Source text
History & Religion

Switzerland and its colonists

Switzerland had no colonies – yet some Swiss worked hand in hand with the colonial powers and profited from their seizure of land and resources on other continents. 

This content was published on August 14, 2020 - 11:00
David Eugster (Text), Corinna Staffe (Illustration)

Around 1800, learned European men were likely to describe the Swiss as “half- savages” who reminded them of encounters with “unlettered tribes on peaceful shores”. To them, the Swiss were still living in a state of nature. The Swiss have since turned this distorted picture to their own advantage. Today, no yoghurt advertisement or tourism campaign can do without exotic images of Swiss as “noble savages” up in the Alps. This kind of self-representation even crops up from time to time in the rhetoric of politicians who tell us that Switzerland is in danger of becoming a colony of the European Union.

Yet throughout their modern history the Swiss usually took the side of the colonisers rather than the colonised. It is true that Switzerland as a nation-state did not engage in imperialism, and conquered no colonial territories. Attempts to found great economic empires like the East India Company failed.

What you need to do
**A.** Please quote the article on Switzerland and its colonists word for word, starting at "Switzerland had no" and ending at "Corinna Staffe (Illustration)".
**B.** Answer these from the article on Switzerland and its colonists:
(i) On what date was it published?
(ii) According to learned European men around 1800, in what state were the Swiss still living?
(iii) Who is credited with the illustration?
The entries that follow have no connection to the article on Switzerland and its colonists.

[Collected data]

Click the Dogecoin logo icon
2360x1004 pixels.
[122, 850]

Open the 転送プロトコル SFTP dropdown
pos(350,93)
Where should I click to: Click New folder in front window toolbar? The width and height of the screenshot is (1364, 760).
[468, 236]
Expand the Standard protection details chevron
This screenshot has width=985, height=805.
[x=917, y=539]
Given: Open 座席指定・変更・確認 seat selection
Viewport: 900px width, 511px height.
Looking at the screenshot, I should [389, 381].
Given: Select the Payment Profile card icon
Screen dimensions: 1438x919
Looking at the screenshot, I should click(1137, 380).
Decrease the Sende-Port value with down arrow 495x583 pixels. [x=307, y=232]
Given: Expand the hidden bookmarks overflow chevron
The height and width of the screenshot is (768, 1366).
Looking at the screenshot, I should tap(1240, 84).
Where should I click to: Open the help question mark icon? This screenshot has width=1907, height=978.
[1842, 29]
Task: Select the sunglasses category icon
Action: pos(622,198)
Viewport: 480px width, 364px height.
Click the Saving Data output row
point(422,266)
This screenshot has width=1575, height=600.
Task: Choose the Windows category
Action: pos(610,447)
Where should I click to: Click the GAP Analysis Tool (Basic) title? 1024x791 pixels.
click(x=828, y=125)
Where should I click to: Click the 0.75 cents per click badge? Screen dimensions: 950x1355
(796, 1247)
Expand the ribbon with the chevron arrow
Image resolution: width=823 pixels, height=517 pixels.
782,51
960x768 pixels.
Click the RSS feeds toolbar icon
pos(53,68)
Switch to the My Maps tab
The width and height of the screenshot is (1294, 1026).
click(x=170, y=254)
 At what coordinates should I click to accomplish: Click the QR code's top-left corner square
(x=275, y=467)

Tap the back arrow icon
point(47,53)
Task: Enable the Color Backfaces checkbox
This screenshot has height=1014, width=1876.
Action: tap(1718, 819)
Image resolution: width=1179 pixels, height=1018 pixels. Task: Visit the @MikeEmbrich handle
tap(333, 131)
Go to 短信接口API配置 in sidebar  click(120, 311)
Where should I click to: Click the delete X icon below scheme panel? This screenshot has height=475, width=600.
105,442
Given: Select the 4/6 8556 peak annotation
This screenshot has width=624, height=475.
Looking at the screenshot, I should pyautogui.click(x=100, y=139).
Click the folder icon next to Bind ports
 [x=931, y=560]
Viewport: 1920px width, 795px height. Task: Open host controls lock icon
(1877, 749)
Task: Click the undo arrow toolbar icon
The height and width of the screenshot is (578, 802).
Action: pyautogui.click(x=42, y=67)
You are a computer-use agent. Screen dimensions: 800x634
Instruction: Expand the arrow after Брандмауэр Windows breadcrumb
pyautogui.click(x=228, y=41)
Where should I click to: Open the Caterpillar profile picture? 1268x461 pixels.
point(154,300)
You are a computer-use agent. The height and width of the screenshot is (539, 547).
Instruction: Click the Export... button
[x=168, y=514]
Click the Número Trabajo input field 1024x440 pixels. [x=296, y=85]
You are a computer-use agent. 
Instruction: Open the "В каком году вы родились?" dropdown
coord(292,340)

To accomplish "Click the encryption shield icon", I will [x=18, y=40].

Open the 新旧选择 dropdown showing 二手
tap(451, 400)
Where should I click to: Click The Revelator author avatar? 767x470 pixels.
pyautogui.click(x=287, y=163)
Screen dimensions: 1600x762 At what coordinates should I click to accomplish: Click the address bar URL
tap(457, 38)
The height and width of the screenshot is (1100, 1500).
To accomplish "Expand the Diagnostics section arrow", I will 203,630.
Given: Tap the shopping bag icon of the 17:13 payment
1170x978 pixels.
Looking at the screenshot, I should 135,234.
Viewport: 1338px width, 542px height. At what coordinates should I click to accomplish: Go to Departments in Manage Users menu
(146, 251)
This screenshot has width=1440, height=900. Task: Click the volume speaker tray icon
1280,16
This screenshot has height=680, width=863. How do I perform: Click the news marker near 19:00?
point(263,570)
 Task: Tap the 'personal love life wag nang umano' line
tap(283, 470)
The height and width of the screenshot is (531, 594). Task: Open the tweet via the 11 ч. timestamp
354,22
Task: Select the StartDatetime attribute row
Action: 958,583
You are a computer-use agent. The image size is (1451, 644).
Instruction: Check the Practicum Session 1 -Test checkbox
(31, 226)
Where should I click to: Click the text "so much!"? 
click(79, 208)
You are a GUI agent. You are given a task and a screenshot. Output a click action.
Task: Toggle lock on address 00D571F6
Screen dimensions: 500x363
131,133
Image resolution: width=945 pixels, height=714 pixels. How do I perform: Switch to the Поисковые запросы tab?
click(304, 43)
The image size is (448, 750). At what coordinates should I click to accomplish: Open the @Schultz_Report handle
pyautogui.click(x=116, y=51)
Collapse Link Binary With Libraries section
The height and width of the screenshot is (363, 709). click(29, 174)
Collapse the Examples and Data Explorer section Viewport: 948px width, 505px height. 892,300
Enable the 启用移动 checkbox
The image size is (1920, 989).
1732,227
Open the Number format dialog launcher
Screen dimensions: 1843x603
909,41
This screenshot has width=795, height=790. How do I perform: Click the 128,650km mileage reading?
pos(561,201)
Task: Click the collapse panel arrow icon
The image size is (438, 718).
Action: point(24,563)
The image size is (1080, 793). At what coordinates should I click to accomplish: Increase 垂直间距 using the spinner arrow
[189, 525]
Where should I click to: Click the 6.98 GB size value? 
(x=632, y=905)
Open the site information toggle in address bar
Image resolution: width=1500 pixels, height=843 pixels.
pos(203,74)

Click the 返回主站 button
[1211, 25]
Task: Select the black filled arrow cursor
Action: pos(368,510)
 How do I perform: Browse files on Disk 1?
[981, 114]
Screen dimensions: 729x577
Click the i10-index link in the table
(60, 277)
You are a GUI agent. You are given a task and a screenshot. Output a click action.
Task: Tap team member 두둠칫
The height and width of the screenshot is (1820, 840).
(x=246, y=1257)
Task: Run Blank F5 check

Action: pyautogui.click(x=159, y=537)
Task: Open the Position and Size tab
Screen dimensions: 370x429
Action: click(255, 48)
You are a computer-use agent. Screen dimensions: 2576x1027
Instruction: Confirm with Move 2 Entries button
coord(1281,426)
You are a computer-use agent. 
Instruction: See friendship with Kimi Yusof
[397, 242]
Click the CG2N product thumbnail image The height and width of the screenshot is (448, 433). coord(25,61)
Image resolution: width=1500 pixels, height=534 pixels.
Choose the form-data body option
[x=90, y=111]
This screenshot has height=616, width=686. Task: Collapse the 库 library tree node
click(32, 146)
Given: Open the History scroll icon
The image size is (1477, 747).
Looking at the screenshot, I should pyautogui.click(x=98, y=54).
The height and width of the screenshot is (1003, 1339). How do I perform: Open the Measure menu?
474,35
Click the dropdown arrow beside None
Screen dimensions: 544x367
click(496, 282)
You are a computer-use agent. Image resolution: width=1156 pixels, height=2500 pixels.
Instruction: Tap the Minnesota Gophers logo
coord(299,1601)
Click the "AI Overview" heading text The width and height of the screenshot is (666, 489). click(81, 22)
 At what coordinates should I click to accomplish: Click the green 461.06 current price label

Answer list
**A.**
Switzerland had no colonies – yet some Swiss worked hand in hand with the colonial powers and profited from their seizure of land and resources on other continents. 

This content was published on August 14, 2020 - 11:00
David Eugster (Text), Corinna Staffe (Illustration)

**B.**
(i) August 14, 2020
(ii) A state of nature
(iii) Corinna Staffe